Garner se propone darle la vuelta al aforismo de Sartre, ese que dictaba que el
infierno son los otros. Lo complejo es desenvolverse en un territorio, el de la
escritura, que no ayuda a ser extrovertido. Los escritores, como dijo Joan
Didion, son nerviosos organizadores solitarios: “Cuando los meten en un grupo
con tres desconocidos al azar y lo llaman mesa redonda, después les dan un tema
y les piden que lo debatan en público, les sale una suerte de extraña coraza
térmica o cortina de humo”. De hecho, considera que cuando uno supera la crisis
de la mediana edad, si acude a la literatura es en busca de sabiduría,
entendiendo por sabiduría lo que se encuentra en el Antiguo Testamento: una
conversación sin amargura. De esta manera, en constante transformación,
reconociendo las etapas de la vida y del amor, si es que se tratara de etapas
distintas, su vida laboral a lo que más se asemeja es a un ejercicio de surf, a
“una serie de deslizamientos laterales, de adaptaciones más que ambiciones”.
Aunque ya se sabe que uno puede ser un gran lector de la vida de los demás,
pero le resulta complicado atinar en la propia. Y cuando lo logra, los
resultados pueden ser casi una guerra entre las distintas células de su cuerpo.
Cuando lo logra reconoce lo peor de sí mismo y de quienes supuestamente le deberían
haber querido.

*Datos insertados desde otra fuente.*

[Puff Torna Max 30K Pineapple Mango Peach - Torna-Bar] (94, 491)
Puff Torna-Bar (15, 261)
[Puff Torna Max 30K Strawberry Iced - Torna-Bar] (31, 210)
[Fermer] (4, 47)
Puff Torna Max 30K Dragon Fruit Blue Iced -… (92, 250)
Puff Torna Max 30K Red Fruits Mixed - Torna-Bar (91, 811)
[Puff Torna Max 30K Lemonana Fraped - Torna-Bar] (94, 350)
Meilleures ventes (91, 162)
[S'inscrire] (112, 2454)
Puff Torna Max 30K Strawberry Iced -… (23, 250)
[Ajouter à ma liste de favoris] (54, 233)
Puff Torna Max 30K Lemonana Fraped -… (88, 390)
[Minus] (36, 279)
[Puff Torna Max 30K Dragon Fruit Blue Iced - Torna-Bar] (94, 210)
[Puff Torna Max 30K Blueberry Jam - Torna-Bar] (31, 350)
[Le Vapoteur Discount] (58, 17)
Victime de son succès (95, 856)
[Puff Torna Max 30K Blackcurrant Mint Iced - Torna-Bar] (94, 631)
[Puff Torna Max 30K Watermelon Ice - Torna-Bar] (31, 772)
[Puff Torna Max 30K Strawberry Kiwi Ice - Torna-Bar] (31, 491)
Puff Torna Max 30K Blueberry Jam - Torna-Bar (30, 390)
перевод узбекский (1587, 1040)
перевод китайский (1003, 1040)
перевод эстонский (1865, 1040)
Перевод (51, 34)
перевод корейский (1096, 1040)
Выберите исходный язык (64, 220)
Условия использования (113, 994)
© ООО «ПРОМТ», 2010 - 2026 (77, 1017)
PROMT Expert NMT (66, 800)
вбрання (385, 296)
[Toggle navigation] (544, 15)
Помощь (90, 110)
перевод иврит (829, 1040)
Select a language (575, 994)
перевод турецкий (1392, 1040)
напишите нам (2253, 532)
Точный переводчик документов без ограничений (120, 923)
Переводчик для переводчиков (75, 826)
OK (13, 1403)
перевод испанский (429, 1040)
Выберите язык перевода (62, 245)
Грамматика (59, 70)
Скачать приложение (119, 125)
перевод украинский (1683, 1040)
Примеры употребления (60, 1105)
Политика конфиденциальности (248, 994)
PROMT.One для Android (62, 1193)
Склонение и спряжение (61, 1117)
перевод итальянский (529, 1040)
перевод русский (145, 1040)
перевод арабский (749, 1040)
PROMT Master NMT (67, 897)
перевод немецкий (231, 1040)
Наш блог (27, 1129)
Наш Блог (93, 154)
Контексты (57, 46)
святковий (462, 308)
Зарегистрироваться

Ese es el fracaso de las psicoterapias, que ella ha practicado
despacio, a base de proyecciones sobre las personas de las que ha escrito.
Garner se saca a sí misma para que le dé el aire en cada proyecto. Y a los
setenta y pico años ya no caben las maldiciones ni las deudas pendientes. Su
vida, al menos la literaria, o su viaje a Ítaca, está terminando con sosiego,
la única forma de sabiduría palpable.